What is required =
What is the number of lines in the entries that include the word "computer"? Respond with the number only.

Material provided =
========

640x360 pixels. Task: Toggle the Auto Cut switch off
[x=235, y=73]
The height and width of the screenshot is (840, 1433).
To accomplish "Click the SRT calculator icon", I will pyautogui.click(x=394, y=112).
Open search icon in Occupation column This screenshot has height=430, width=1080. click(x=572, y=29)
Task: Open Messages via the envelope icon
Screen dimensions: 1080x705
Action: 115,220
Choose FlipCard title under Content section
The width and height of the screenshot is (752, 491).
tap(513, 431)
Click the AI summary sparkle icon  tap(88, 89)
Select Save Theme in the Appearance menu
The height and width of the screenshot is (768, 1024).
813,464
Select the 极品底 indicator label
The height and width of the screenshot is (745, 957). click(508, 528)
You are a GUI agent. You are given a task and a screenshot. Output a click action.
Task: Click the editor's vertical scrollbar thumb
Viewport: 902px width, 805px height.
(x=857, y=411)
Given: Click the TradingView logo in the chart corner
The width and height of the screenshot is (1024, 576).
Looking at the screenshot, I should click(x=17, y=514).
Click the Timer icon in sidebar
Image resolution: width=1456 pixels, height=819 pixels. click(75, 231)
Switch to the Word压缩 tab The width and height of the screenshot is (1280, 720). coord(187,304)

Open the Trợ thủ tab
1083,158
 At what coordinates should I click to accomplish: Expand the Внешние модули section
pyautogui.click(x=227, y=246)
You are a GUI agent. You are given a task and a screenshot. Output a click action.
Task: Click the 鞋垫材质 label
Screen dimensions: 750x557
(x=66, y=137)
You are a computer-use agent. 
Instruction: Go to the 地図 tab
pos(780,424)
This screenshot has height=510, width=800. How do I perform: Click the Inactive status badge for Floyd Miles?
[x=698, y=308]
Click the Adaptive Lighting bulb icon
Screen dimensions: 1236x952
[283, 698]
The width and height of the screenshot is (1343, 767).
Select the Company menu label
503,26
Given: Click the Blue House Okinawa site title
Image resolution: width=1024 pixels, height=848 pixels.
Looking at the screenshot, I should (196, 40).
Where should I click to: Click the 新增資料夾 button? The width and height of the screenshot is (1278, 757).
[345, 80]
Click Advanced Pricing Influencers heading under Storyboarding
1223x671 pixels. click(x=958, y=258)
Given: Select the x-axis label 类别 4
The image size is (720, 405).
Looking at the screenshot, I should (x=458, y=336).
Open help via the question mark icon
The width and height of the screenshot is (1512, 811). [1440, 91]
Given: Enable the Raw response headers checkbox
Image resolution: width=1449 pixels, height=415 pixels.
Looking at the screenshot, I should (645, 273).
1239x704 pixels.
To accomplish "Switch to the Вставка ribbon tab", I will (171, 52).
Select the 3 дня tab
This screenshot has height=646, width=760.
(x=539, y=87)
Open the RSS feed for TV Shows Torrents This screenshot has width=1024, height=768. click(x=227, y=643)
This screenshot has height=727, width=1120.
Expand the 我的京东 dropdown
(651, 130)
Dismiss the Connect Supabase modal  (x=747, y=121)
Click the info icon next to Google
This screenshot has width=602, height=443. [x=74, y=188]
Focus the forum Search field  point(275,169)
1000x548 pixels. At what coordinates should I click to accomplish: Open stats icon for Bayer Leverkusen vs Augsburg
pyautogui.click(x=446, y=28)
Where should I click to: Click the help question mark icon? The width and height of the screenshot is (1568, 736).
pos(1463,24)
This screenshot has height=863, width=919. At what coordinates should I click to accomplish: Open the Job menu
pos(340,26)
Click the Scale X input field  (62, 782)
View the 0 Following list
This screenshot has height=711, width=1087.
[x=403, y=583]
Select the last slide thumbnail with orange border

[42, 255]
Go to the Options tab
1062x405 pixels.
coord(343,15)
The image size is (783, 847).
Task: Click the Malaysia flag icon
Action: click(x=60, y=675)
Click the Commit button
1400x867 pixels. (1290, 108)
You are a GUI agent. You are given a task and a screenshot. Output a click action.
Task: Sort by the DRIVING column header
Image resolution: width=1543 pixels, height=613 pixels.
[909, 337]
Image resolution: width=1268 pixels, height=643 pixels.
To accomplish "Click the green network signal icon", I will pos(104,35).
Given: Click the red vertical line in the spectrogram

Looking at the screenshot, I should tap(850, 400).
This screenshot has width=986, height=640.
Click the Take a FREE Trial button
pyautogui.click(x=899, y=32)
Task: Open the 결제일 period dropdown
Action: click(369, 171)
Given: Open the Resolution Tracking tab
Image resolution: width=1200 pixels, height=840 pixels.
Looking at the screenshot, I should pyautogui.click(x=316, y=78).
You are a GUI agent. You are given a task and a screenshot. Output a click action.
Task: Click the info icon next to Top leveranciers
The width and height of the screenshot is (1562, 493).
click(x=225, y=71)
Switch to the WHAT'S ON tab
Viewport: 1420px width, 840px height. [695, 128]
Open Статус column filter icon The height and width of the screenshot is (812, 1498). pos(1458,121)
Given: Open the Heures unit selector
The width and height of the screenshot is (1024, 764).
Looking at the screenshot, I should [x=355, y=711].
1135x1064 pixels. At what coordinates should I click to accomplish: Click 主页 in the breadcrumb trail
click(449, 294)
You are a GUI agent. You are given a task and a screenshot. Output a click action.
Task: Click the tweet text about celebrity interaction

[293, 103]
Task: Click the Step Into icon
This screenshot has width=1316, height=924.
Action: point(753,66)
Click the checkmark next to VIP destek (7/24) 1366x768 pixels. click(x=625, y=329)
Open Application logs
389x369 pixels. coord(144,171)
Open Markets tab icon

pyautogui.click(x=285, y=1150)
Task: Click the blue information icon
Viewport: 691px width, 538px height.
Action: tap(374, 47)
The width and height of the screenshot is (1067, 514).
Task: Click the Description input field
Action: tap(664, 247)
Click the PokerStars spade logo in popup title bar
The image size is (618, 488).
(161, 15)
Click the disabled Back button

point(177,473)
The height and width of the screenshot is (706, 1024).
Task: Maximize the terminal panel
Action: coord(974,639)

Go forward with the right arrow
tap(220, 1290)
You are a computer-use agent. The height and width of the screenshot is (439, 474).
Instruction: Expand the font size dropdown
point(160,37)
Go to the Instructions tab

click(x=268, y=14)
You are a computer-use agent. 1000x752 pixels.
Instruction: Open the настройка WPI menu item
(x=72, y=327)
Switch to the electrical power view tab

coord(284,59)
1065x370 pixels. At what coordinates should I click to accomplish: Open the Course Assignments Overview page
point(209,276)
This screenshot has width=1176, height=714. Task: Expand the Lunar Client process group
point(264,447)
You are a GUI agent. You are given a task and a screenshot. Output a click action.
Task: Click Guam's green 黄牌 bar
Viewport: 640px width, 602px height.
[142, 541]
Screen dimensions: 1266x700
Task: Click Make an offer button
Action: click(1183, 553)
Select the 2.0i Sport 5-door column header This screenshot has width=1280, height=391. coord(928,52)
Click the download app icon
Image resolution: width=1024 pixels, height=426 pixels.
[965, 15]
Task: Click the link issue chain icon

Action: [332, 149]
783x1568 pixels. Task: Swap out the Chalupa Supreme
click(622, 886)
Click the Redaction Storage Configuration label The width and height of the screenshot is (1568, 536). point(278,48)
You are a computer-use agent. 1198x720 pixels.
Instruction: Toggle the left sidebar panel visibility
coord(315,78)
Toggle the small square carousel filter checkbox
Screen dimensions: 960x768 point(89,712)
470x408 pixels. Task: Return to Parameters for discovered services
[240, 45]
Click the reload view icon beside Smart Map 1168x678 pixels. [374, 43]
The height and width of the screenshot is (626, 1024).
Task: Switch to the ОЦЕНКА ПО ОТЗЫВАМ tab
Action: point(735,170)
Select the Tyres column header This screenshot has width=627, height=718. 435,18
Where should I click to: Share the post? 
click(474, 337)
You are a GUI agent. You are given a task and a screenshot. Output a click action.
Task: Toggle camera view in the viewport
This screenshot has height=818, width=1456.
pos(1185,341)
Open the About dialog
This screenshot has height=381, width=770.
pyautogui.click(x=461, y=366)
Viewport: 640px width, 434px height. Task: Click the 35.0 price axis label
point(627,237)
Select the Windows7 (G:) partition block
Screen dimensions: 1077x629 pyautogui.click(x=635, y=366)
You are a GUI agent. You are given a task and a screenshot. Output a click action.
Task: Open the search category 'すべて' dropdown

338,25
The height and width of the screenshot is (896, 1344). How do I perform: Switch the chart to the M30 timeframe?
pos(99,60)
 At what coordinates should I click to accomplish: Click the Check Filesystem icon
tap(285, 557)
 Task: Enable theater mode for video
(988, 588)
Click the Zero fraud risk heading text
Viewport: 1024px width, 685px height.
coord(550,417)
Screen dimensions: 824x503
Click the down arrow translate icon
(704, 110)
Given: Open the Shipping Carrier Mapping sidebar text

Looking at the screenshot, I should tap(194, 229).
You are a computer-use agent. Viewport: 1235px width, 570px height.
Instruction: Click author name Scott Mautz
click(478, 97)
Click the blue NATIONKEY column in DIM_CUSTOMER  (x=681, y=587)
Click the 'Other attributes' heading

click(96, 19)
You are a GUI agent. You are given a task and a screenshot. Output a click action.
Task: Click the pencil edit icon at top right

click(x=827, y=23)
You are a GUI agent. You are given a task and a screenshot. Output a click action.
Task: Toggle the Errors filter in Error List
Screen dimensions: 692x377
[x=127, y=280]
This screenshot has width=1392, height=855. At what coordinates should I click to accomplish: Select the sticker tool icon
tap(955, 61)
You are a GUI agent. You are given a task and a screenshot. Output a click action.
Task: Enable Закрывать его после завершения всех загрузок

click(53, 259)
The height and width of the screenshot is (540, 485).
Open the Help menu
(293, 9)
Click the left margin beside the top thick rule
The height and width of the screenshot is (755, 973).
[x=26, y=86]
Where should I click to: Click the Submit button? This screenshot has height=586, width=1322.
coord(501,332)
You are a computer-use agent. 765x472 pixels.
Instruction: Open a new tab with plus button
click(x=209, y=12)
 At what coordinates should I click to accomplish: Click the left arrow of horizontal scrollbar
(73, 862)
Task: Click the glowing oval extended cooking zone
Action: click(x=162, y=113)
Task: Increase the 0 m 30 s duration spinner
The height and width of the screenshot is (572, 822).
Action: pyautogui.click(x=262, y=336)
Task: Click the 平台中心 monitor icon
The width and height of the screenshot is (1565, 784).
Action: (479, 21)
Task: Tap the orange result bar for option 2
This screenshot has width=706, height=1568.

========

Finished task =
6